How to remove glass paint

How to remove glass paint

How to remove glass paint

When you’re painting, it’s very common to get a little overspray, or drip a bit of paint in a place you didn’t intend to. One question we get often is, “How do you remove glass paint?” Glass paint is designed to make a permanent bond with glass, so if you’re going to remove glass paint, you’ll need to remove it as soon as possible after applying it!

You can remove glass paint – for a short time!

The key is to remove glass paint before it bonds to the glass. Glassprimer™ glass paint is designed to cure within 24-72 hours of application. The permanent bond with the glass surface will occur within about two weeks of application. Once the permanent bond has formed, it’s generally not possible to remove Glassprimer™ glass paint.
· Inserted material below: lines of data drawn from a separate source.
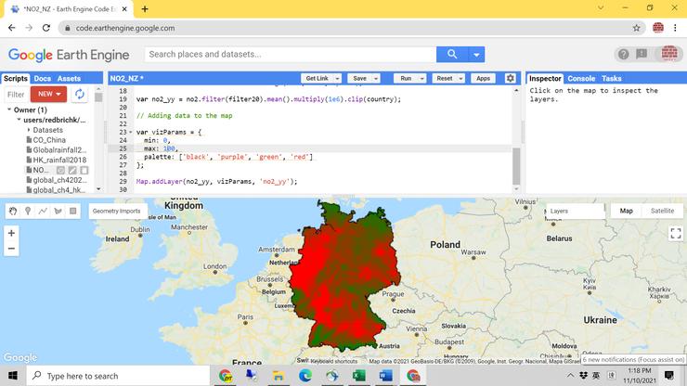Open the Assets tab
Viewport: 687px width, 386px height.
coord(70,79)
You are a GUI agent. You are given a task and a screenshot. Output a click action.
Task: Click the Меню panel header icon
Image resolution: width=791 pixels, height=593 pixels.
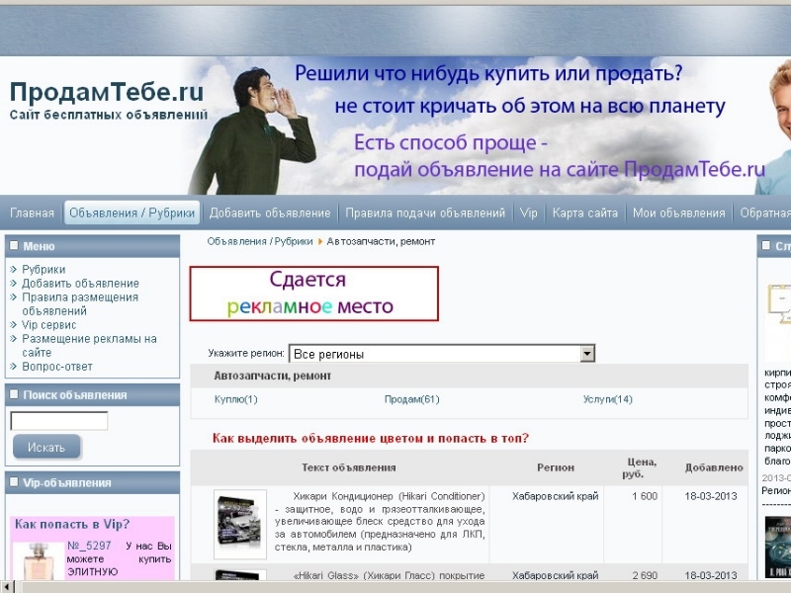tap(14, 246)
It helps to understand a little bit about what happens when and how paint dries. Paint formulas include solvents, which allow the paint to spread easily. The solvents are designed to evaporate, leaving behind the color and binder.

How paint dries depends upon a number of factors, including how many coats of paint were applied, how thick each coat is and the relative humidity in the workspace. These factors can also determine how successful you’ll be if you need to remove paint. Thicker coats take longer to dry because more solvents need to evaporate. If you’re painting in “dry” air (less than 50% humidity), your paint will dry faster. The dryer your workspace is, the faster the paint will dry. Likewise, if you’re painting in space that has high humidity, your paint will dry more slowly.

Paint also hardens as it dries. “Hardening” means that the paint achieves a “solid” shell-like state that resists damage. When the paint is both “dry” and “hard”, it is “cured.” A paint can be dry to the touch without having hardened, but it cannot harden without drying.

The Glassprimer™ glass paint formula also includes a catalyst which allows the paint to cure rapidly – within 72 hours of application. Without the catalyst, it would take the paint as much as a year to cure! All of this points to one thing: you need to work quickly to remove glass paint after it’s been applied!

For accidental drips, your best bet is to wipe them up right away – before the paint has even dried. Use acetone or a standard paint stripper to catch any “accidental coverage.” Sometimes, it’s better to wait until the paint has dried to the touch before you attempt to handle the workpiece. Glassprimer™ glass paint can dry to the touch in about 2 hours or less, but you’ll need to give your project a few hours before you attempt to handle it. This will help you avoid damaging the paint you don’t want to remove.

Before the paint has cured, you can remove it with acetone. If you accidentally remove more paint than you intended, no worries. You can reprepare the surface and reapply Glassprimer™ glass paint. Your newly applied paint will blend expertly with the paint that remains on the surface.

For large scale removals, lay the workpiece paint-side up on a flat surface, or on the ground. Apply a standard paint stripper to the work and let the paint stripper soak into the paint. Once the stripper softens the paint, you can remove it easily with a scraper, a hose or a pressure washer. When you’re ready to repaint, re-prepare the surface, as you the first time you painted it, using alcohol and steel wool.

For stubborn spots, you can repeat the stripping and cleaning process. Once the paint has been softened, you can also use a single-edged razor blade to remove stubborn spots.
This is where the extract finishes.